The Dow Theory says that stocks move in trends. These trends resemble waves, or steps: an advance, a consolidation or a pullback, another advance. A downward trend is defined as a series of lower highs and lower lows; an upward trend is defined as a series of higher highs and higher lows. At some point in a downtrend, the market will fail to make a new lower low and instead turn up and make a high that is higher than the immediately preceding lower high. This will indicate a primary change of direction from down to up.
IBD/William O'Neil
One of the best systems for determining market direction was developed by Investor's Business Daily founder and legendary investor William O'Neill.
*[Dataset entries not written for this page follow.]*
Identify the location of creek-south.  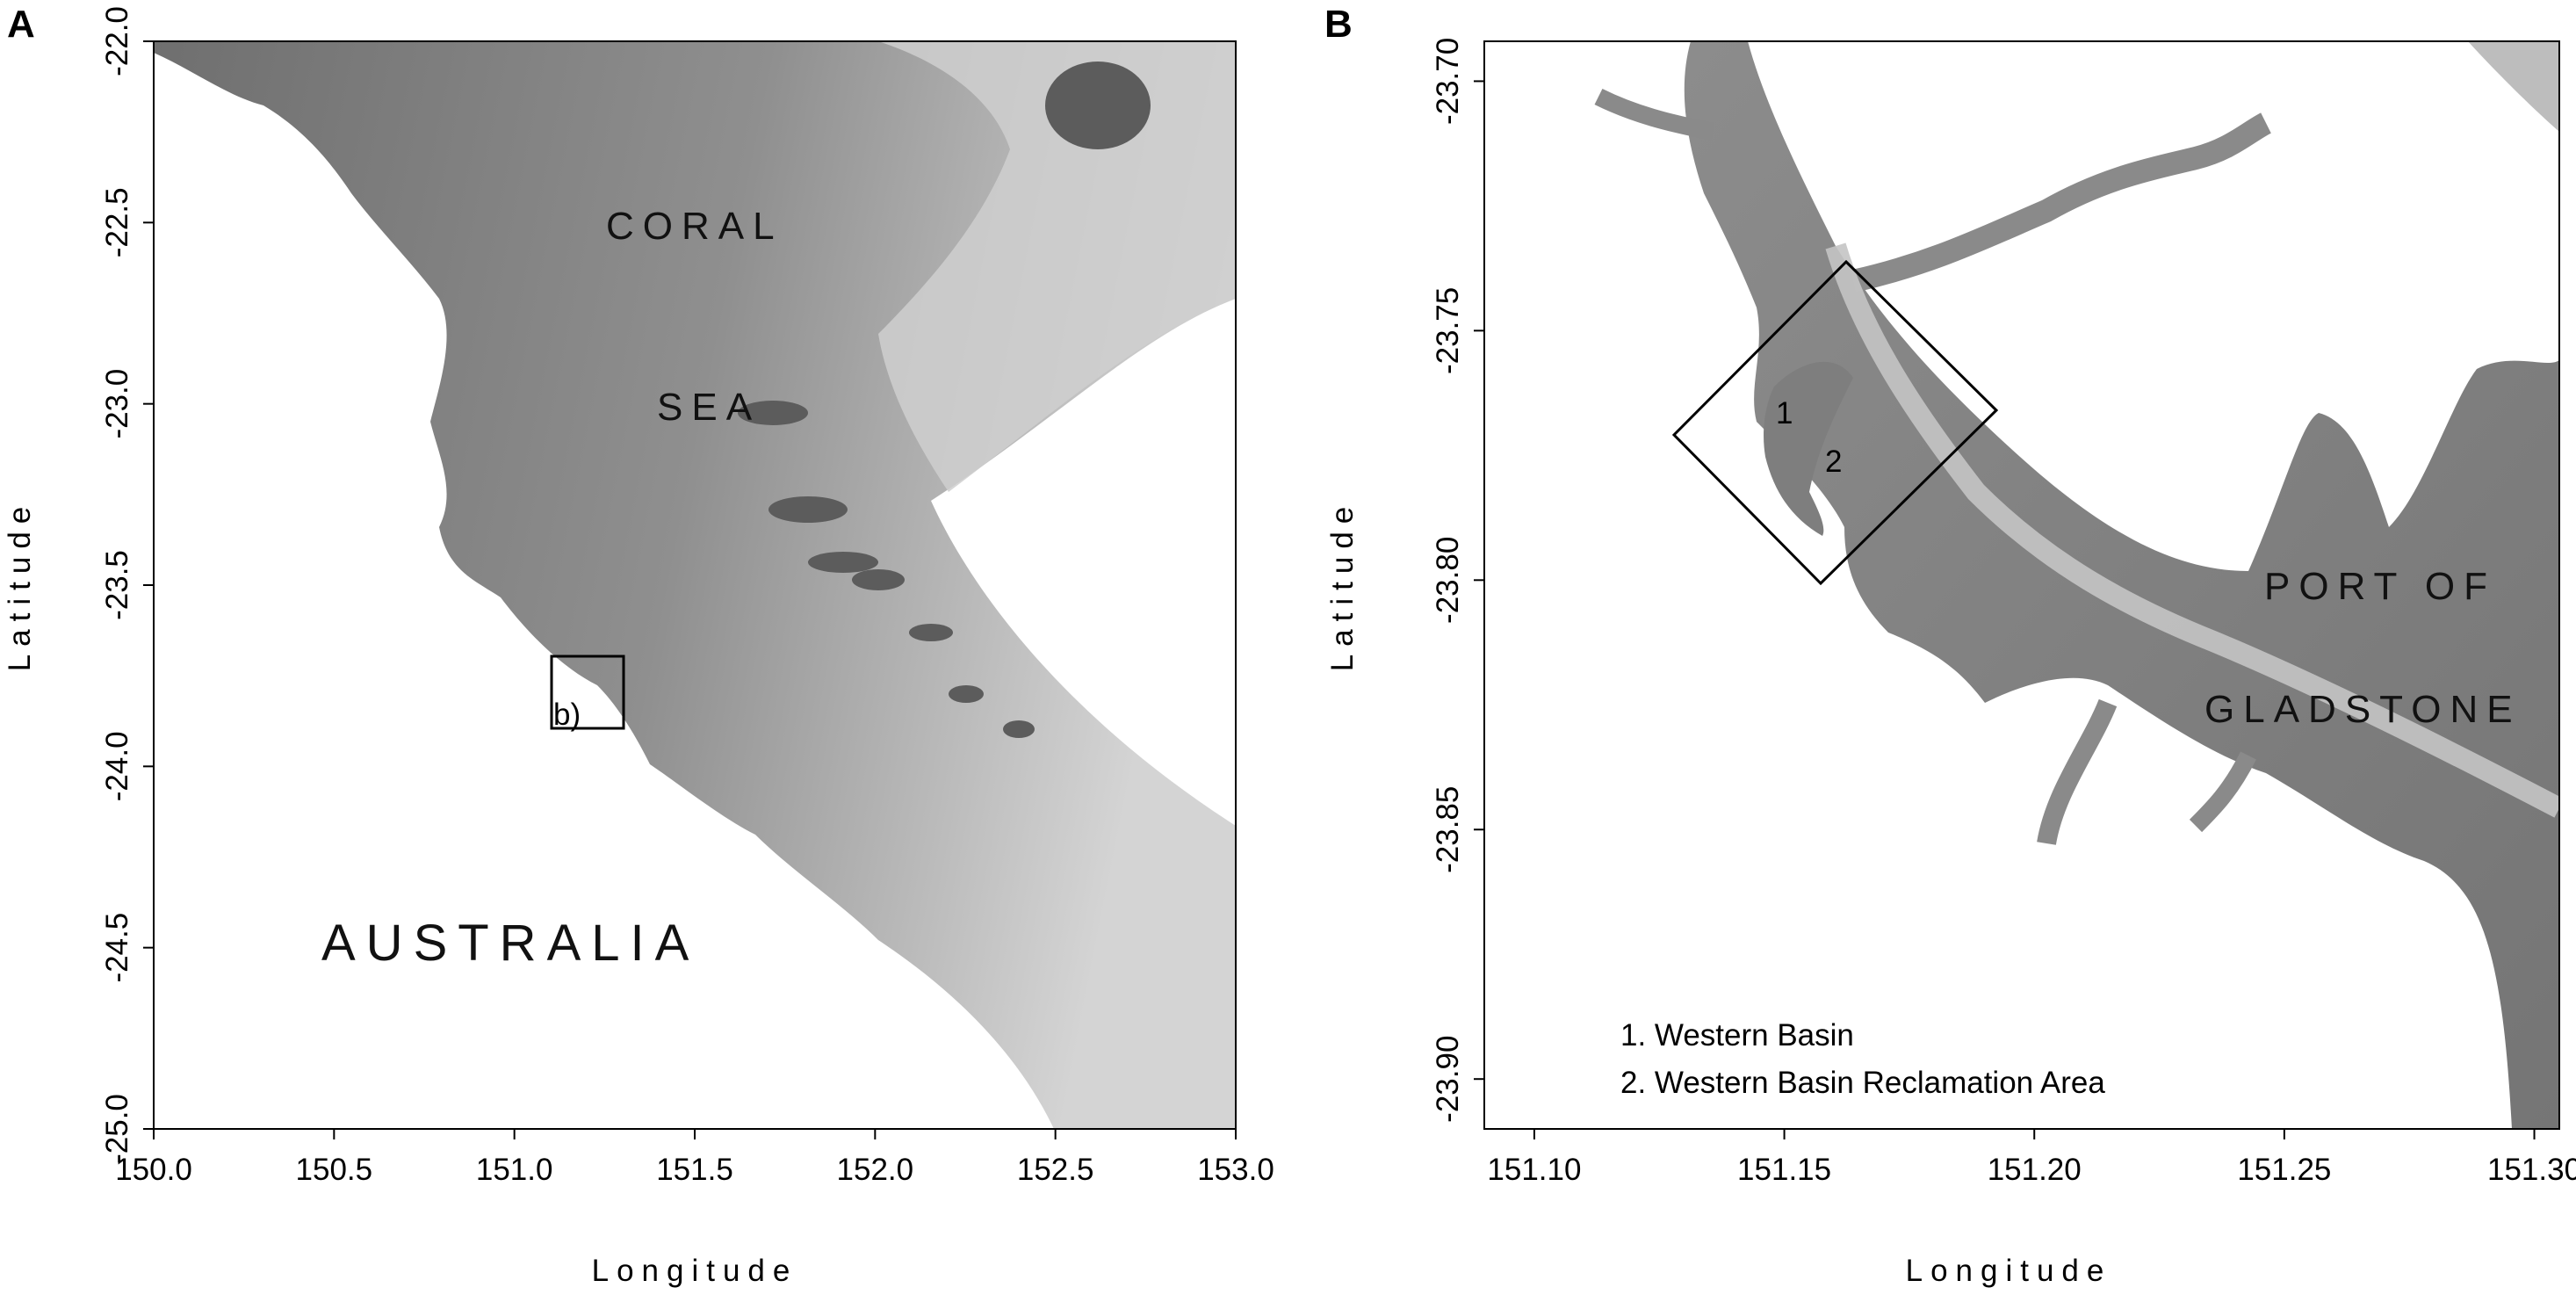
(2078, 772).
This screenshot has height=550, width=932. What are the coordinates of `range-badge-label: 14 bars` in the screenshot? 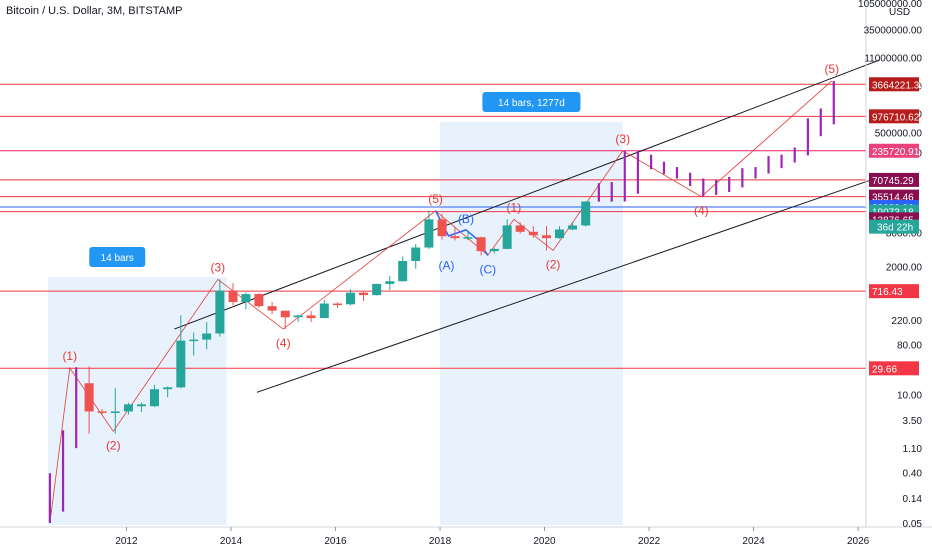 It's located at (118, 258).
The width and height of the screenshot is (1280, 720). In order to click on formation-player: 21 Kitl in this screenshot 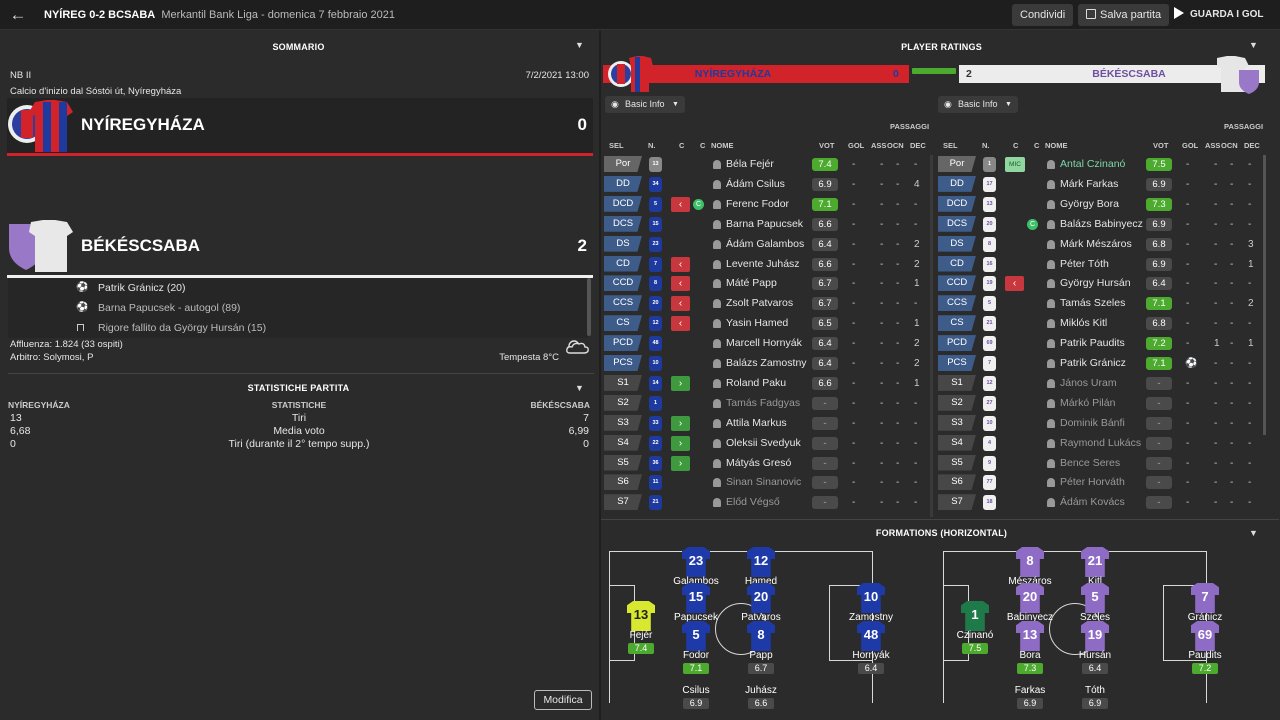, I will do `click(1095, 575)`.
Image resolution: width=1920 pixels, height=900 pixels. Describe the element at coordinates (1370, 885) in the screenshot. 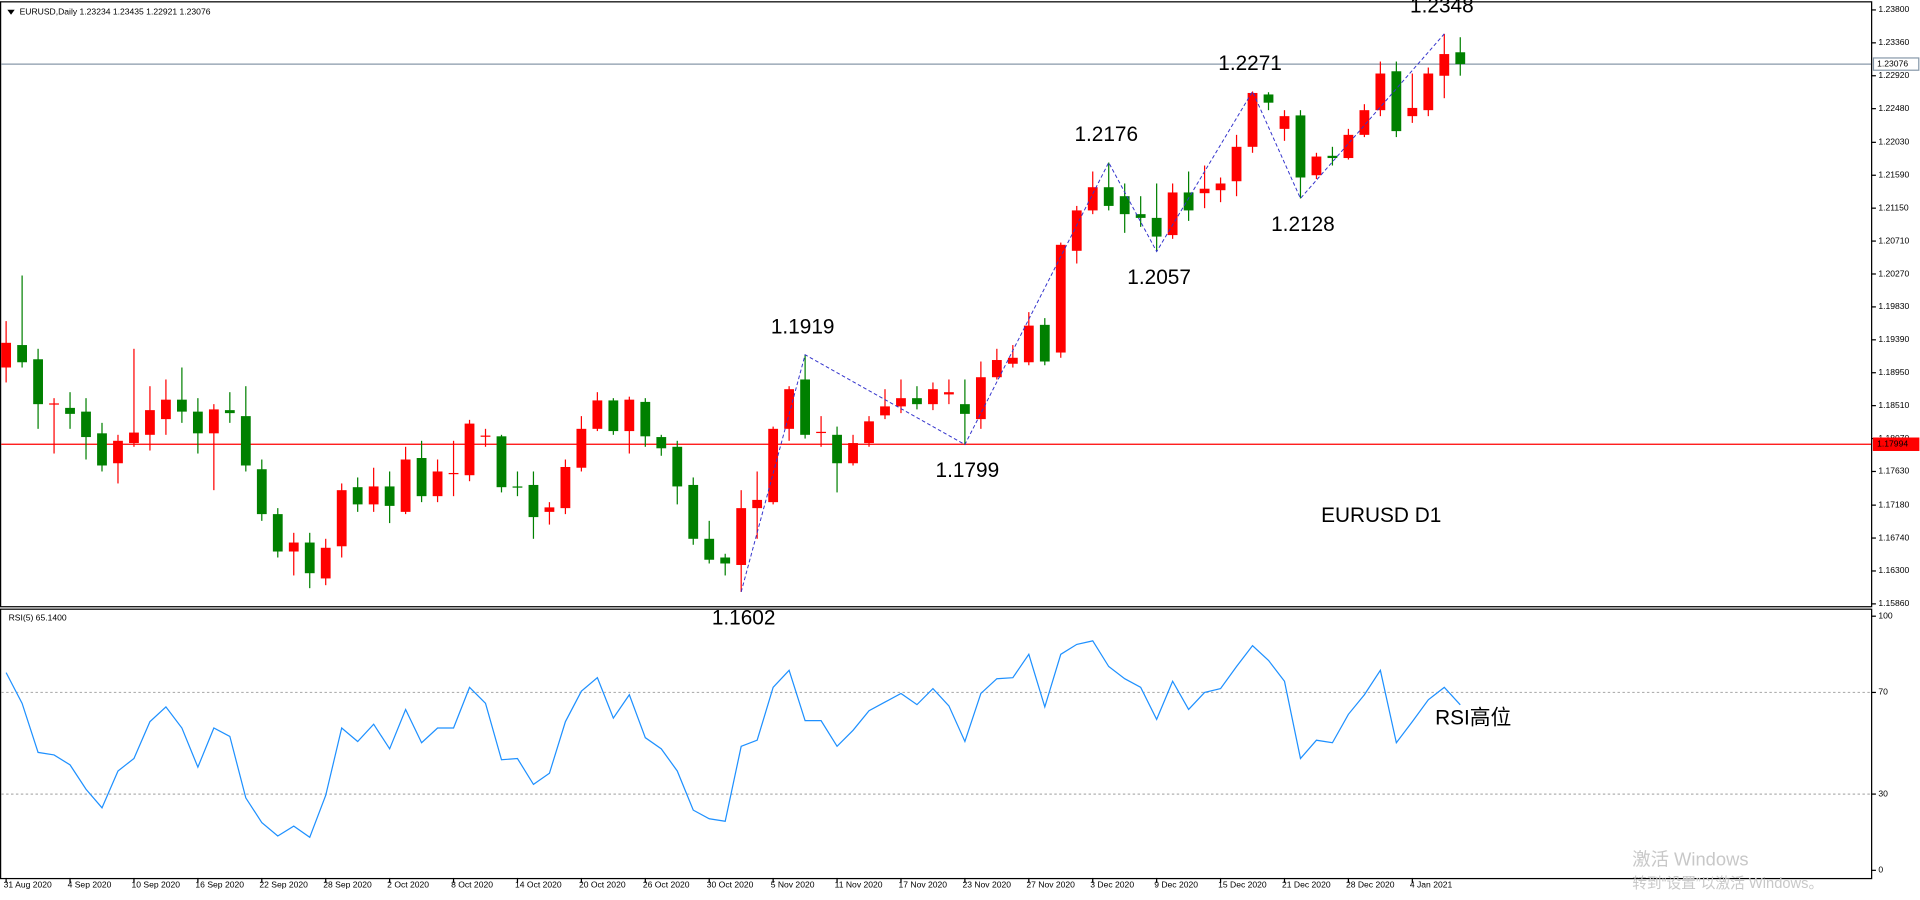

At some point a declining market attempts to rally off its most recent low on huge volume, which is called "day one of a rally attempt." If this attempt is followed by another strong move up within threeto 10 days, it serves as confirmation of a new rally, called a "follow through day." Not every rally attempt results in a new rally, and rally attempts sometimes do fail, but no market rally has ever started without a rally attempt and a follow through day.
Secondary Indicators
The market is comprised of individual stocks. Every new bull market is led by a new crop of leaders. A new uptrend starts when these leaders start breaking out of sound bases in high volume. It takes study and practice to understand bases and breakouts. Stock action that seems insignificant to the untrained eye may be very important for pinpointing new uptrends early. A secondary indicator that is easy to use is a list of stocks making new 52-week highs and lows. Most stocks decline in a down market, so the list of new 52-week lows tends to grow longer while the list of new 52-week highs shrinks. When the market turns up, the number of new 52-week highs begins to increase while the number of new 52-week lows shrinks, indicating that more stocks are turning up.
Contrarian Indicators
It's always darkest before the dawn. A sure sign of an impending change of direction is the height of doom and gloom. When the mainstream media and most financial advisers and professionals turn negative on the market, the market is about to make a comeback. This indicator is approximate and can serve as an early warning but should not be used as a timing signal.